The company had a “solid” first half of the year, according to Rollo who said weak comparisons from 2013 attributed to the collapse of wholesale group Waverley and poor weather in H1 2013 resulted in like for like net income up 1.1%.

Rollo said Easter falling in H2 this year should provide a boost in Q3, and also anticipate a boost from the World Cup and recent hot weather.

“We expect Q3 LfL net income to grow c.1.5%, slowing to flat in Q4 as comps are tougher. For the full year, we expect +0.9% LfL net income, revenue of £629m (-2%), EBITDA of £300m (-4%) and EPS of 17.8p (-6%), leaving us broadly in line with consensus at £626m, £302m and 18.4p.

“We remain Overweight on Enterprise as we have growing confidence it can return to sustainable positive LfL growth, its debt levels are more manageable now, and we think its c.50% discount to book looks unjustified. The shares trade on a calendarised 2015e P/E of 6.5x, 9.9x EV/EBITDA, with a 19% FCF yield.”

LfL net income rose 1.1% in H1, considerably better than 2013’s -2.9%, partly boosted by weak comps. Q2 saw 1.5% LfL growth, following +0.5% in Q1, with the improvement encouraging given Q1 was the weakest comp of the year (-4.4% first 17 weeks of 2013), hit by the collapse of wholesaler Waverley (£1m / 1% from profit last year) and poor weather (£1.5m / 1.5%).”

“While the 1.1% H1 growth rate is fairly low, it is a big improvement after 6 years of declines, and as half the income is rent and nearly another half commission on selling beer, it will not generate the sorts of growth rates enjoyed by retail operators. Enterprise highlighted more challenging comps in H2 at the interims, but said it continues to target LfL net income growth in H2, and that the first six weeks delivered LfL net income growth. We are encouraged by recent trends in the industry, with Spirit Leased reporting 5.3% LfL net income growth in the 12 weeks to 24 May, and Greene King Leased LfL net income +3.5% in May-June.

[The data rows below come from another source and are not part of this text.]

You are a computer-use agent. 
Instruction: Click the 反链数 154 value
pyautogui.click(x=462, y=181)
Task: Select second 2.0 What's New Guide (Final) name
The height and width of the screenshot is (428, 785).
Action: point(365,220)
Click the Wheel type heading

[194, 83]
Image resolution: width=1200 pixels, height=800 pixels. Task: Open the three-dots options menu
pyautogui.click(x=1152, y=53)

“For the full year, we forecast 0.9% LfL net income growth, and the company needs +0.7% in H2, which seems reasonable. Given the Easter shift, tougher comps in Q4 and looking at 2-year growth trends, we expect LfL net income growth of c.1.5% in Q3, and closer to flat in Q4.”

Enterprise disposed of 129 pubs for £42m by the end of H1 and will reinvest the proceeds to drive LfL net income growth and improve financial returns on its retained estate. These together with the convertible bond issued at the end of last year reduced the need for as many disposals, particularly of “exceptional pubs”, to stay within banking covenants.

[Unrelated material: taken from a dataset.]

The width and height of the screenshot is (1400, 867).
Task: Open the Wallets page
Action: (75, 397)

Rollo said: “We expect £70m disposal proceeds for the full year, in line with company guidance, meaning it has to sell another £28m beyond what it sold in H1.”

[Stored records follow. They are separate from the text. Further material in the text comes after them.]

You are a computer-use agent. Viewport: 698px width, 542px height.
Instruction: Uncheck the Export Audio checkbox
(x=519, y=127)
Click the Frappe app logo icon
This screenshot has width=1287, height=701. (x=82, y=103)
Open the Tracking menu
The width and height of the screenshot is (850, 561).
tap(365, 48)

Net bank borrowings had fallen to £76m at the end of H1, down from £104m at the end of Q1, and £266m a year ago. The company has prepaid some Unique securitised debt to ensure it can continue to upstream cash while it still needs to, meaning the bank debt covenant is much safer. We think this means the risk of a serious credit event has basically disappeared. While group net debt is down from its 2007 peak of £3.8bn to £2.5bn at the end of H1, net debt/EBITDA remains stubbornly high at 8.0x, as LfLs have been under pressure and pubs have been sold. However, with LfLs stabilising and FCF strong, we expect this multiple to start to come down, and forecast an 0.2x reduction in FY15.”